As Viagens de Gulliver - Cap. 3: Capítulo I Pág. 64 / 339

Um prato de carne era um bom pedaço, e um barril de licor um trago razoável. O cordeiro deles fica a distância do nosso, mas o boi é excelente. Certa ocasião serviram-me um acém tão grande, que tive de dividi-lo em três pedaços; mas isto não era a situação vulgar. O meu pessoal ficava espantado por me ver também comer os ossos, tal como fazemos no meu país com as calhandras. Comia geralmente os patos e os perus cada um de uma só vez, e confesso que são superiores aos nossos. Podia enfiar no meu canivete vinte ou trinta das mas aves mais pequenas.

Um dia Sua Majestade Imperial, que estava informado do meu estilo de vida, manifestou o gosto, juntamente com a sua real consorte e os principezinhos filhos e filhas, de vir cear comigo.
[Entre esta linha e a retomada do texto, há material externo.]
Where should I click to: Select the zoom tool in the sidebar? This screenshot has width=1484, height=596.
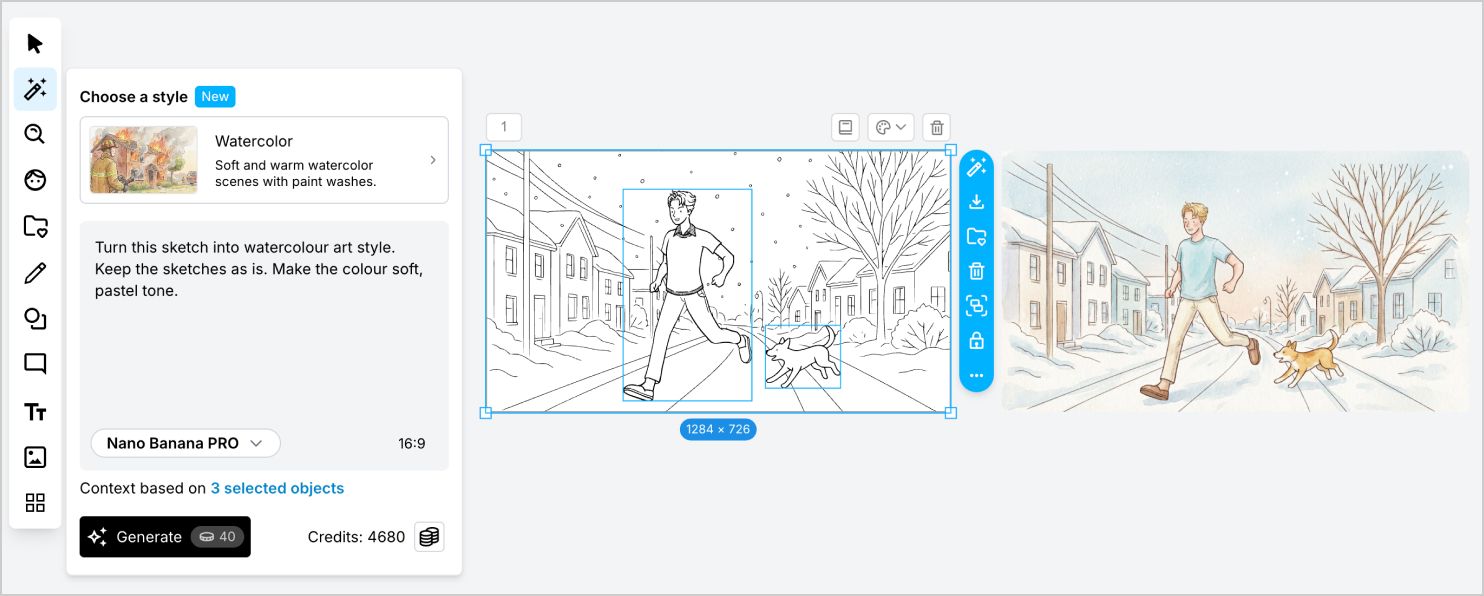pos(35,134)
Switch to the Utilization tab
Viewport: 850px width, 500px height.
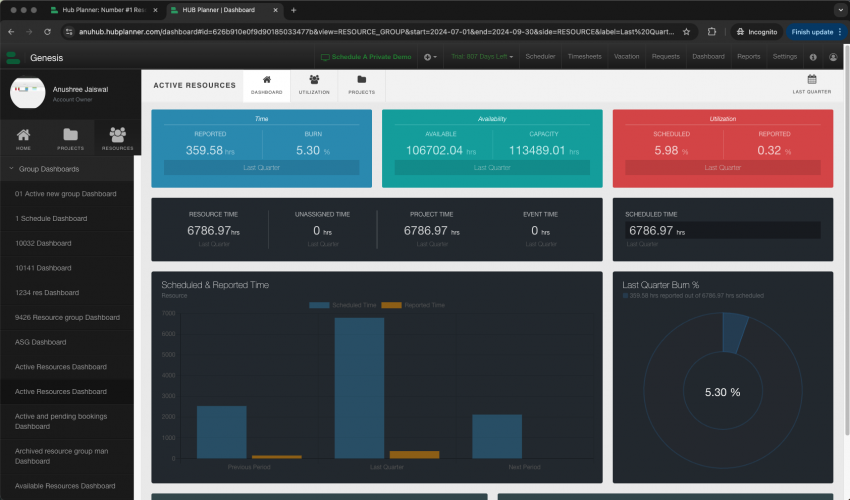314,84
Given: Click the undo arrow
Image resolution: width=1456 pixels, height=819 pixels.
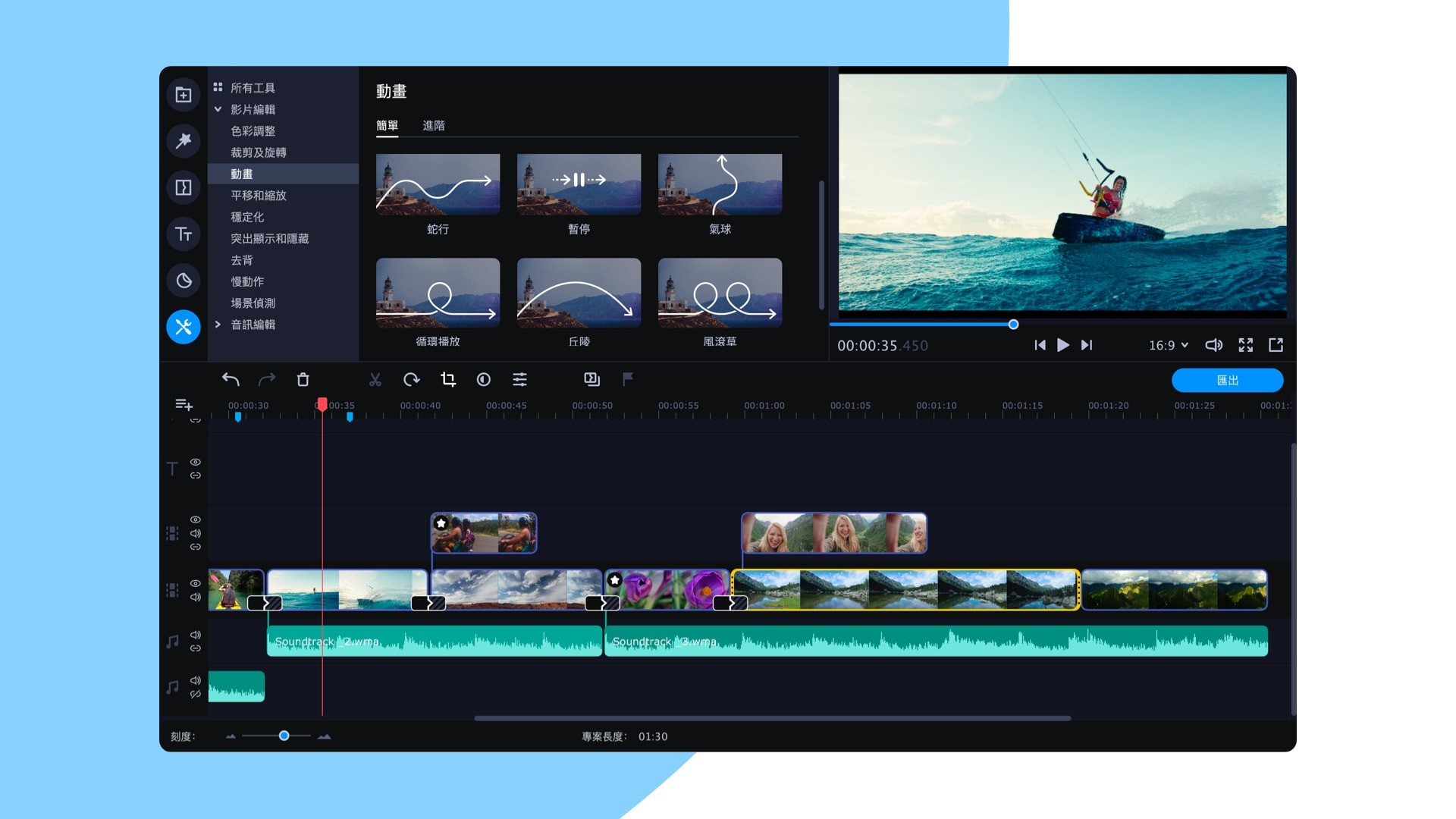Looking at the screenshot, I should [231, 380].
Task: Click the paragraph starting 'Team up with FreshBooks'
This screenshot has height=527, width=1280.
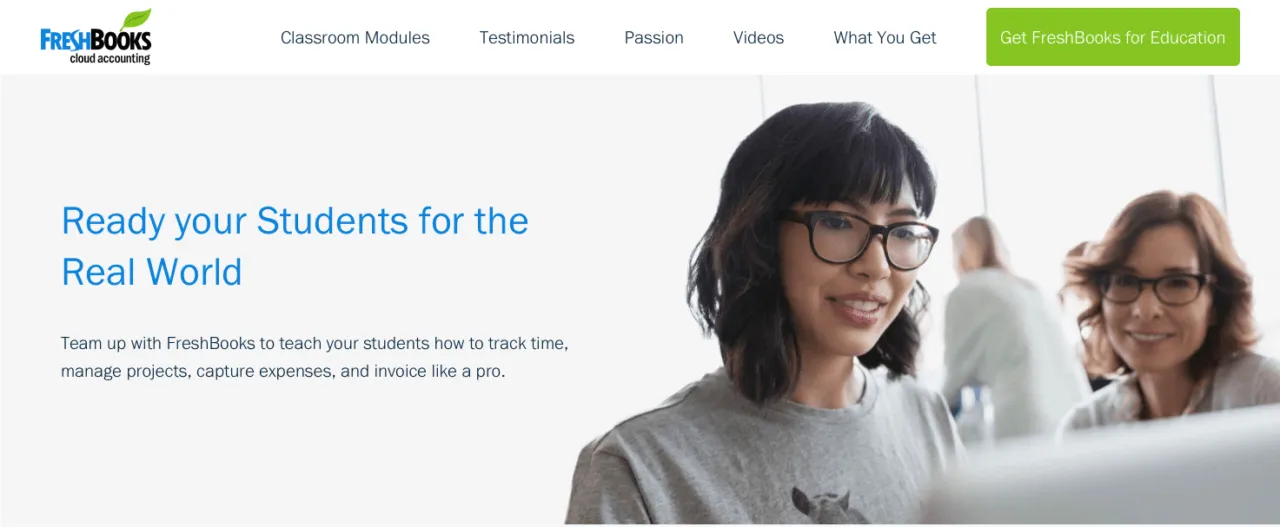Action: coord(314,357)
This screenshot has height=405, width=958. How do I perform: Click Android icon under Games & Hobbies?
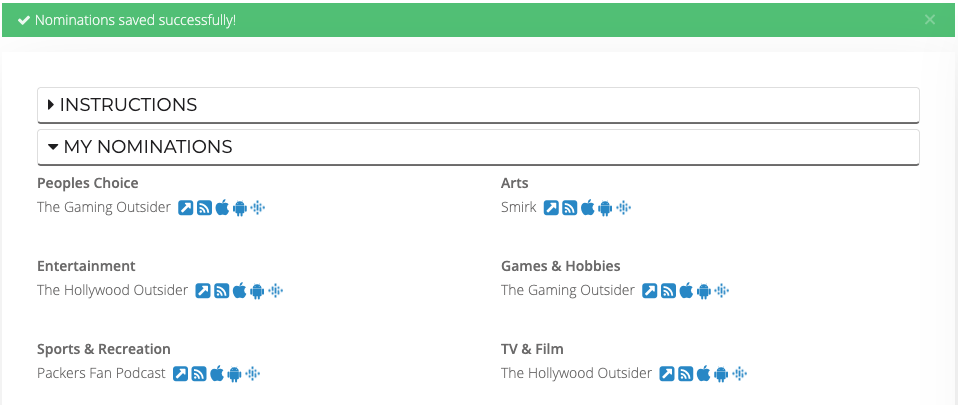click(704, 291)
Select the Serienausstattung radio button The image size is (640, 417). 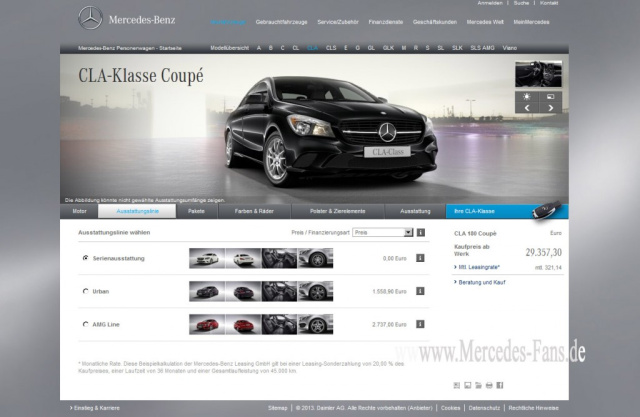85,258
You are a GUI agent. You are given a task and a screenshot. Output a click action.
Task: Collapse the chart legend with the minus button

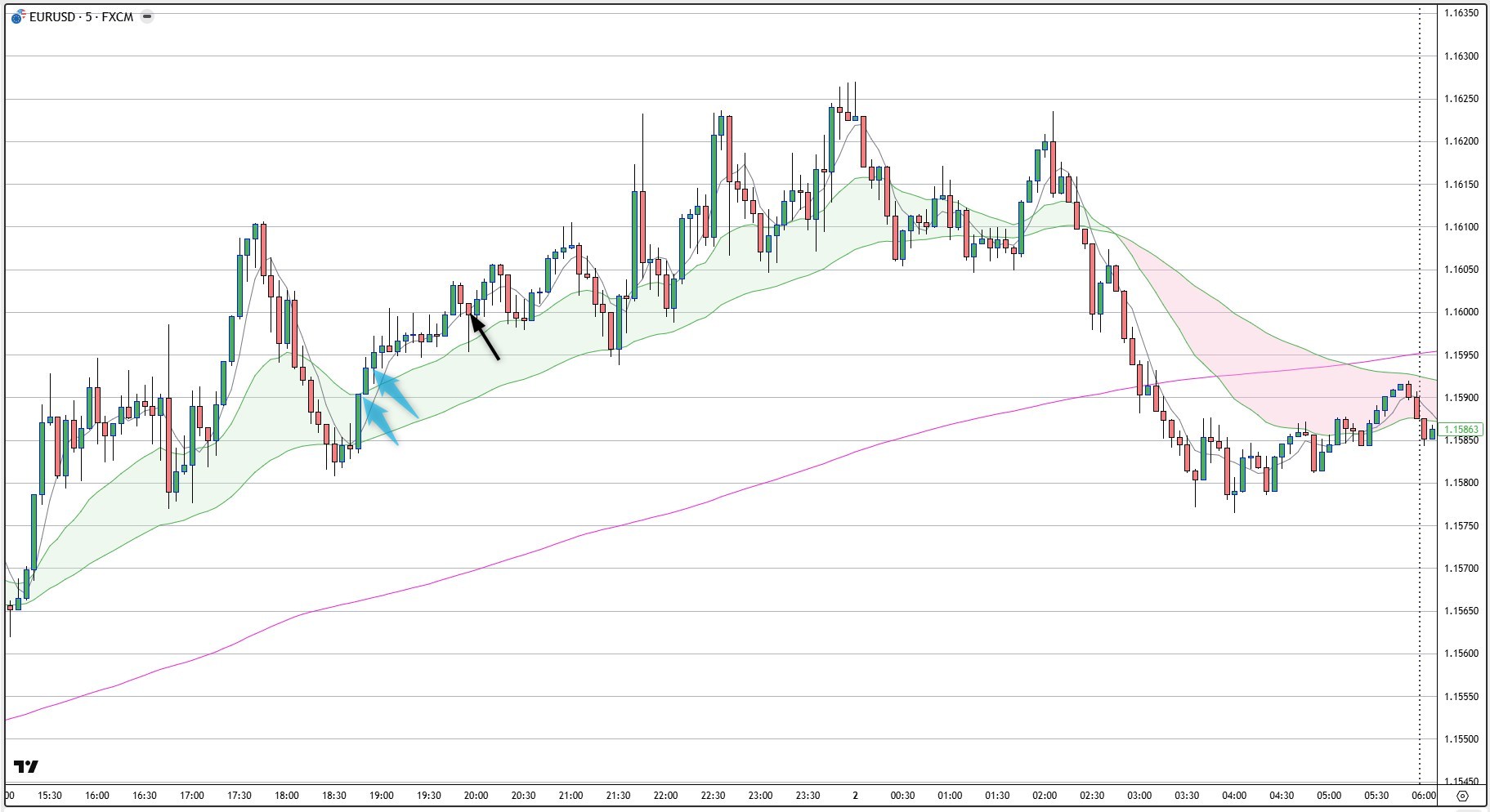pyautogui.click(x=147, y=15)
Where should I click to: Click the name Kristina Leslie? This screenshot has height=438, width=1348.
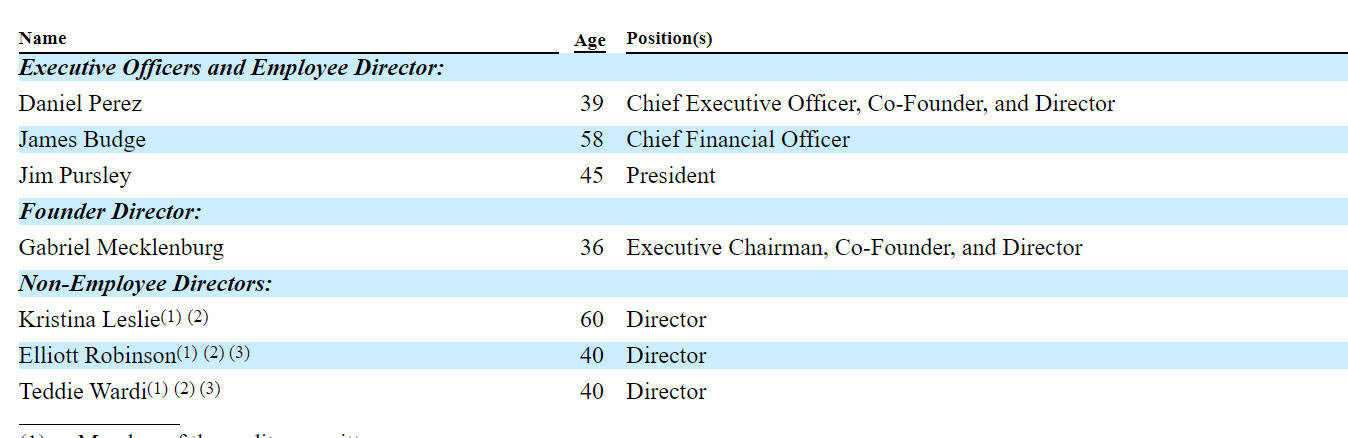(88, 320)
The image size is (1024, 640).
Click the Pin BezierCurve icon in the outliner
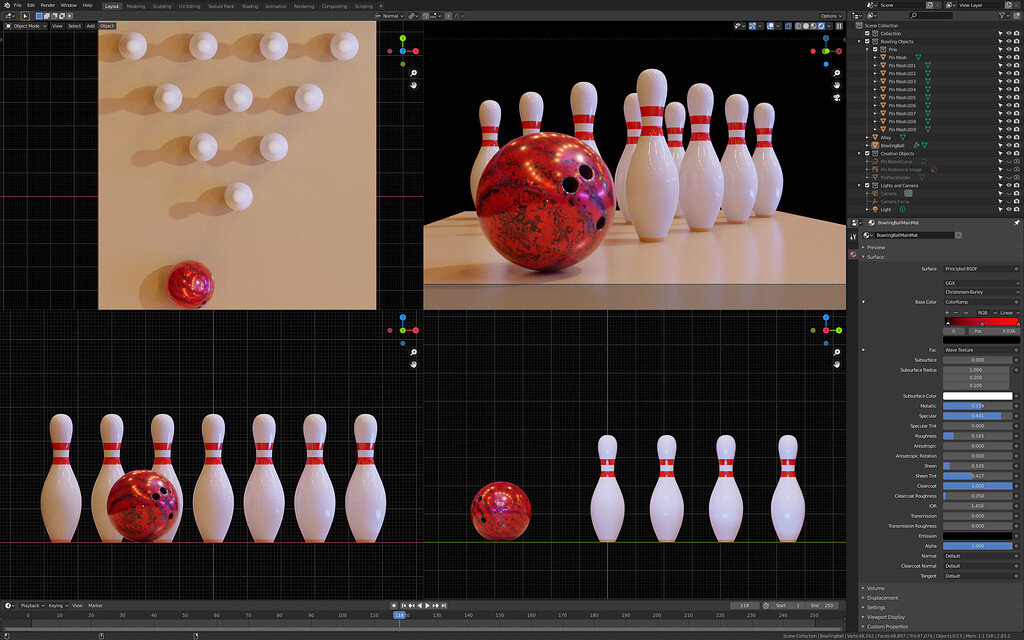tap(875, 161)
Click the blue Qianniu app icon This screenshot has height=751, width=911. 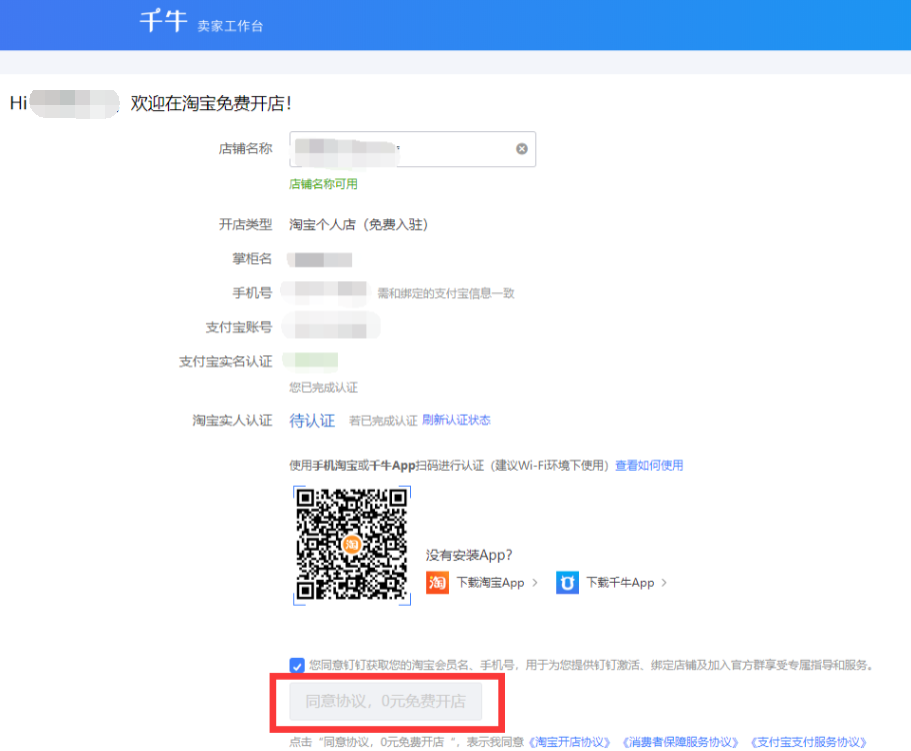567,582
Quando chegaram, fi-los sentar em setiais régios à minha mesa, com os guardas à sua volta. Flimnap, o grande tesoureiro, estava presente com a sua condecoração branca, e observei que, com frequência, me olhava com semblante azedo, mas fingi não reparar; contudo, comi mais do que o normal para honrar o meu querido país e encher de admiração a corte. Tenho razões pessoais para crer que esta visita de Sua Majestade deu a Flimnap a oportunidade de falar mal de mim a seu amo. Aquele ministro fora sempre meu inimigo secreto, ainda que exteriormente procurasse aparentar o que não correspondia à sua natureza áspera. Informou o imperador das precárias condições em que se encontrava o Tesouro Público; que se via obrigado a contrair dívidas a elevados juros; que os títulos de Tesouro não podiam circular nove por cento abaixo do valor nominal; que Sua Majestade já gastara comigo mais de um milhão e meio de sprugs (a maior moeda de ouro deles, semelhante a uma lantejoula), e que, além disso, seria aconselhável que o imperador aproveitasse a primeira ocasião que tivesse para expulsar-me.